SEITENAUSZUG:
Und wenn wir schon in München sind: Wie im April bekannt wurde, verließ Ausnahmepâtissier Christian Hümbs nach zwei Jahren den 3-Sterne-Tempel Atelier, für den er zusammen mit Ausnahmekoch Jan Hartwig im Februar 2018 unglaubliche drei Sterne geholt hatte. Damit traten die beiden in die Fußstapfen von King Eckart Witzigmann, der als letzter Koch in München die 3-Sterne-Plakette an seine Aubergine nageln durfte. Nach siebenmonatiger Schaffenspause war Deutschlands Kult-Pâtissier endlich wieder back in Business – und zwar im Swiss Deluxe Hotel Dolder Grand in Zürich.
Bleiben wir gleich in München: Bardia Torabi, einer der erfolgreichsten Hotelmanager Deutschlands, verließ im Oktober das Roomers Hotel. Der 42-Jährige hatte im März 2016 die Leitung des Münchner Tophotels übernommen und begleitete damit das Pre-Opening und die darauffolgende Eröffnung des dritten Roomers der Gekko Group. Den Ausnahmehotelier zog es nach Doha, genauer: ins dortige Ritz Carlton Sharq Village. Seinen Posten angetreten hat er am 1. November.
Werfen wir einen Blick in den Hohen Norden: Von dort erreichte uns die Nachricht, dass der 35-jährige Herdmagier Magnus Nilsson nach ziemlich genau zehn Jahren das Fäviken schließt – jenes Restaurant also, das unter seiner Ägide nicht nur mit zwei Michelin-Sternen ausgezeichnet wurde, sondern es im Jahr 2014 auch auf Platz 19 der World’s 50 Best Restaurants geschafft hat. Der Abend des 14. Dezembers war der letzte Service-Tag des legendären Gourmettempels. „Ich schließe das Restaurant nicht, weil ich damit unzufrieden bin. Sondern weil ich damit fertig bin. Weil ich etwas anderes machen will“, so Nilsson auf Instagram. Momentan dürfte er seine wohlverdiente Freizeit genießen und – wer weiß – auch schon an neuen Plänen schmieden.

AUFGABEN:
A) Schreiben Sie aus dem Text über die Personalwechsel in Gastronomie und Hotellerie den Abschnitt von "Und wenn wir" bis einschließlich "Grand in Zürich." wortgetreu auf.
B) Setzen Sie den Text über die Personalwechsel in Gastronomie und Hotellerie nach seinem letzten Satz fort.

GESAMMELTES MATERIAL:
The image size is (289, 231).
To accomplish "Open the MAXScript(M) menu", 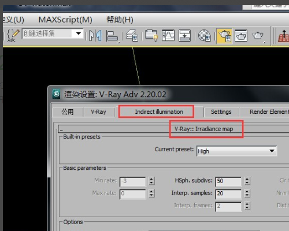I will (65, 20).
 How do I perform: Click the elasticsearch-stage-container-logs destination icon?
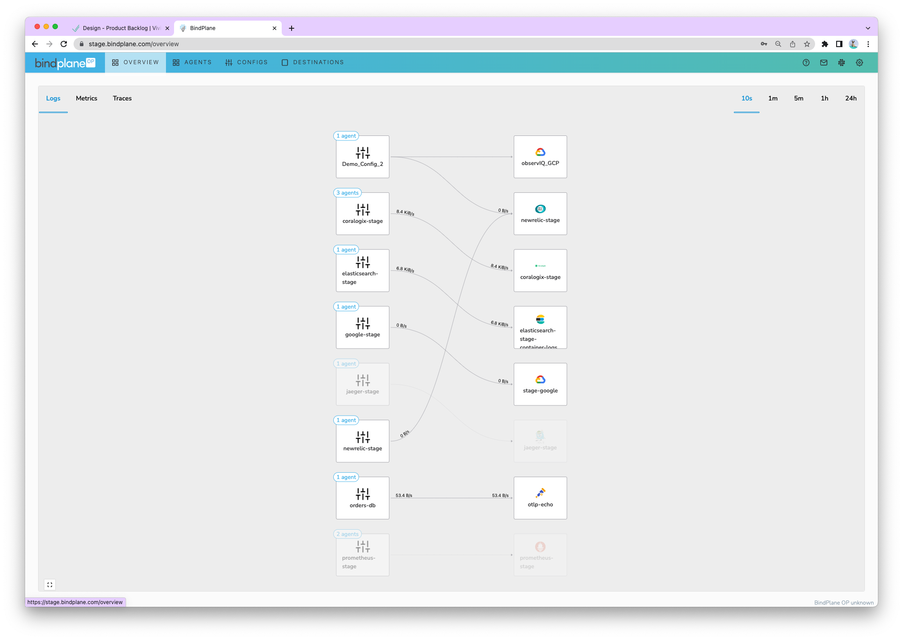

ERGEBNISSE JE AUFGABE:
A)
Und wenn wir schon in München sind: Wie im April bekannt wurde, verließ Ausnahmepâtissier Christian Hümbs nach zwei Jahren den 3-Sterne-Tempel Atelier, für den er zusammen mit Ausnahmekoch Jan Hartwig im Februar 2018 unglaubliche drei Sterne geholt hatte. Damit traten die beiden in die Fußstapfen von King Eckart Witzigmann, der als letzter Koch in München die 3-Sterne-Plakette an seine Aubergine nageln durfte. Nach siebenmonatiger Schaffenspause war Deutschlands Kult-Pâtissier endlich wieder back in Business – und zwar im Swiss Deluxe Hotel Dolder Grand in Zürich.

B)
Gleich zu Beginn des Jahres überraschte außerdem, dass der Sterne- und TV-Koch Johann Lafer sein auf der Stromburg beheimatetes Sterne-Restaurant Le Val d’Or schließt, um ein neues, bodenständigeres Restaurant aus der Taufe zu heben. Im März eröffnete Lafer dann seine neue Wirkungsstätte in seiner Stromburg. Weg von der Sternegastronomie wollte er damit. Nur zwei Monate später verabschiedete er sich nun aber gleich von seinem ganzen Schloss. Seine Zukunft sieht er aber weiterhin gelassen. Auf dem Programm stehen zuallererst seine Kochschule in Guldental, die Entwicklung neuer Rezepte und Projekte für Online-Kochkurse. Auch Nachwuchs-Gastronomen möchte er fördern. Ob er wieder ein neues Restaurant eröffnet, lässt er offen: „Wer weiß, was noch kommt…“
Johann Lafer nimmt sich jetzt erst einmal eine Auszeit.
In Berlin sorgte der Abschied Arne Ankers von Pauly Saal für Tränen. Der ehemalige Schüler von Sergio Herman und Nick Bril war seit 2015 Küchenchef des Gourmetrestaurants in Berlin Mitte und hatte dafür einen Stern erkocht.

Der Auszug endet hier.